From "Demons" to "On Top Of The World"

Here's a little update about me, O reader, before I nerd out about these songs.

I used to be able to go a whole week without shaving, so that I would clean up on Saturday night (since I didn't want to cut myself Sunday morning and bleed over the communion wine-- which would be sacrilegious and only a little bit funny and embarrassing) as an extra way of sanctifying the Sabbath day. Nowadays I can't go a single day without Calvin complaining that I need a shave. I suppose our families know us best and notice these things more frequently than others.

One of the first-grade girls started crying during the latter part of P.E. class yesterday. At first I didn't take it too seriously, since she's a little bit too sensitive about failure, lacks confidence, and bruises easily. She's the type to default to tears when something bad happens, before she realizes that she's not actually hurt or endangered. But yesterday she was scream-crying. It was awful and terrifying, really. So I ran over from helping some of the other boys learn to jump rope and I noticed that she was clawing at her shirt, screaming that something was inside it. I shook her shirt and saw her scratching at her neck. Two small red welts confirmed my suspicions: bee sting. We walked back to the lunch benches and I used a credit card to remove it from her neck. One of the mothers was early for picking up her son and she rapidly attended to the poor girl's crying. When they returned from the bathroom, she was clutching a small pack of ice cubes and she felt much better. Hallelujah!

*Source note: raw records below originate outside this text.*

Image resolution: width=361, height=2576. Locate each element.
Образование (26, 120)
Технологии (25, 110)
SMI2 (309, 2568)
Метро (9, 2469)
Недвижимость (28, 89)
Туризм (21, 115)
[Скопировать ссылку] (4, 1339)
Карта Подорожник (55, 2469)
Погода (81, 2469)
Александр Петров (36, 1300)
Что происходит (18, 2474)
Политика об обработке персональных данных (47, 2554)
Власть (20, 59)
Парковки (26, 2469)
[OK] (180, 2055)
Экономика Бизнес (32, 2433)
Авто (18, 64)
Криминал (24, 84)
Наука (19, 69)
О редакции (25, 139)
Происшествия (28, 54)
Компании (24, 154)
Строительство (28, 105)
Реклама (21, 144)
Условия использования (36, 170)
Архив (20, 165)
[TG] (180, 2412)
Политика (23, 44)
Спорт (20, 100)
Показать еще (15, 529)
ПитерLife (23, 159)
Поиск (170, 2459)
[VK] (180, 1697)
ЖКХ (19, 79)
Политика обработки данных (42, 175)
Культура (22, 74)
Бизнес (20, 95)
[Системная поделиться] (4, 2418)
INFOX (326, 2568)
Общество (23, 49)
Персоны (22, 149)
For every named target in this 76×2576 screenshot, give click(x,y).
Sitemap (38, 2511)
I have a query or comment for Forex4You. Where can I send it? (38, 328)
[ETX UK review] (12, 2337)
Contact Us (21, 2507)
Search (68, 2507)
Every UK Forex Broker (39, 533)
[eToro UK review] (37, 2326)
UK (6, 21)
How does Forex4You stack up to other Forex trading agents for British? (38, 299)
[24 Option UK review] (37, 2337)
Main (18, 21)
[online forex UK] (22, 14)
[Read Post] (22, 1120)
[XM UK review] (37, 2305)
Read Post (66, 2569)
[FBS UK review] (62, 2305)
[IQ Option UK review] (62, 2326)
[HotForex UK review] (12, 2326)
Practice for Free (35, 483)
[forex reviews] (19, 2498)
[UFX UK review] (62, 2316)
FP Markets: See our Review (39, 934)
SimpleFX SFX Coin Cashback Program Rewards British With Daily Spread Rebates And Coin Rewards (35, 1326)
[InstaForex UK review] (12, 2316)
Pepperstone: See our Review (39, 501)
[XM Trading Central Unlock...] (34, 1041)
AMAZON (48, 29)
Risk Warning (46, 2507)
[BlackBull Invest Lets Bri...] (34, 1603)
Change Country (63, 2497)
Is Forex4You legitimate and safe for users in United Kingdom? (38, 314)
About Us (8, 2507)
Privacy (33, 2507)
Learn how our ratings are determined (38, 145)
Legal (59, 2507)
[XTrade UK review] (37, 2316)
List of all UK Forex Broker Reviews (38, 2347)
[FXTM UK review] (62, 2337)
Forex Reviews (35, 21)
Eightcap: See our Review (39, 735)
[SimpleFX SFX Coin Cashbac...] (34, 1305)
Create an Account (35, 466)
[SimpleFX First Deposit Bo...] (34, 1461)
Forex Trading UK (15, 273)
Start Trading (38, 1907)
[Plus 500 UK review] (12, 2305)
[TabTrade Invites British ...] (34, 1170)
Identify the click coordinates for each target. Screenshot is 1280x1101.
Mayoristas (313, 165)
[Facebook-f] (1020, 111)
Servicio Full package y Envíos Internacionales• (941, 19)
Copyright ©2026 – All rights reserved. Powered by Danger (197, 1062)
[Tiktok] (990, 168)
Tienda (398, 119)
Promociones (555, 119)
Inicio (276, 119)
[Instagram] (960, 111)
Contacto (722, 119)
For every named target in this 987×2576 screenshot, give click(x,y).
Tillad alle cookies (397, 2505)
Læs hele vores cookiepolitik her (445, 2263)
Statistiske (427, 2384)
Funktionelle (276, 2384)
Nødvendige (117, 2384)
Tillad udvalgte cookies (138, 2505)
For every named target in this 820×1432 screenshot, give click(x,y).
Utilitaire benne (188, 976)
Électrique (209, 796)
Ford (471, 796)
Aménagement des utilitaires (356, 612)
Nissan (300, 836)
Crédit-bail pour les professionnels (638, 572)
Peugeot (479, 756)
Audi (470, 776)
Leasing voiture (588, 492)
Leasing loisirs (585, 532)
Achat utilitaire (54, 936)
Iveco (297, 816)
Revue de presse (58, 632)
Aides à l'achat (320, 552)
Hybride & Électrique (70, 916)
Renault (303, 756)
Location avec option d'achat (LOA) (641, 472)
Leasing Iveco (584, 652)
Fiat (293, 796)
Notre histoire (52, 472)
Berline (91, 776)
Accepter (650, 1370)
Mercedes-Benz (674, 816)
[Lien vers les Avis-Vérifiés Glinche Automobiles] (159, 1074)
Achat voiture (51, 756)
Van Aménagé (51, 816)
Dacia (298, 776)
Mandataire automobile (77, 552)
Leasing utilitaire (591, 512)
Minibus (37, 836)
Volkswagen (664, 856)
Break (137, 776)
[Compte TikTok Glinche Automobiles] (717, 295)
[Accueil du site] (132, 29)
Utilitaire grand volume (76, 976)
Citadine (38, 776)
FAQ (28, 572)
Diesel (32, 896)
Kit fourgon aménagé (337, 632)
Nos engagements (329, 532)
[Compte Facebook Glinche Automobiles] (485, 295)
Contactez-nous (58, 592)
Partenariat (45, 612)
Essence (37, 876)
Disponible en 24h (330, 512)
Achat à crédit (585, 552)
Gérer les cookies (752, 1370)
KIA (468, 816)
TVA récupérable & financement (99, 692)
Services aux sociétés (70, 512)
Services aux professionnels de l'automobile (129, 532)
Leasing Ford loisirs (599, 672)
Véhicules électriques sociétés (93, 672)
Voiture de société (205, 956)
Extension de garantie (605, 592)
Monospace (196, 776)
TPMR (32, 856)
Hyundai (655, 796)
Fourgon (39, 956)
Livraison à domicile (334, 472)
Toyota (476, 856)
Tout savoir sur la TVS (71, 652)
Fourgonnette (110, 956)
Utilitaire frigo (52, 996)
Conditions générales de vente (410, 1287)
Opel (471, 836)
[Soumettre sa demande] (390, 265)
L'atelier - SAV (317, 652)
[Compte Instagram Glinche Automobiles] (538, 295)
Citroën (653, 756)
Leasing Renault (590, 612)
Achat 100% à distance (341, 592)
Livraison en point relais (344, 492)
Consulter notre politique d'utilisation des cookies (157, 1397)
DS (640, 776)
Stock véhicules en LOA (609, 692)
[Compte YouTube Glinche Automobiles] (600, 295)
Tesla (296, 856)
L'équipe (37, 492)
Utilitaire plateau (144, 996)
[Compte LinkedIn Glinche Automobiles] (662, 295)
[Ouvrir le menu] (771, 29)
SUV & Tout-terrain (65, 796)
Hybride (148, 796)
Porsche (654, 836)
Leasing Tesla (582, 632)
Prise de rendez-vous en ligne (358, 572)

My last year of undergraduate studies has begun! It started much too late, to be honest. My brain was turning to mush for the month and a half after serving the Lord in Prague, though I was able to visit Chaplain Chuck McIlhenny at the Gardena Hospital my father's house for about a week up in Tehachapi. Calvin feels uncomfortable going there by himself, especially when our stepmother and half-sister are around. I also feel the same way, but I'm learning to bear all things in order to reach but a few people for Jesus. If Mary and Charisa can don a clown costume for the Czechs, I can act like a son, learning obedience through suffering just like my Savior.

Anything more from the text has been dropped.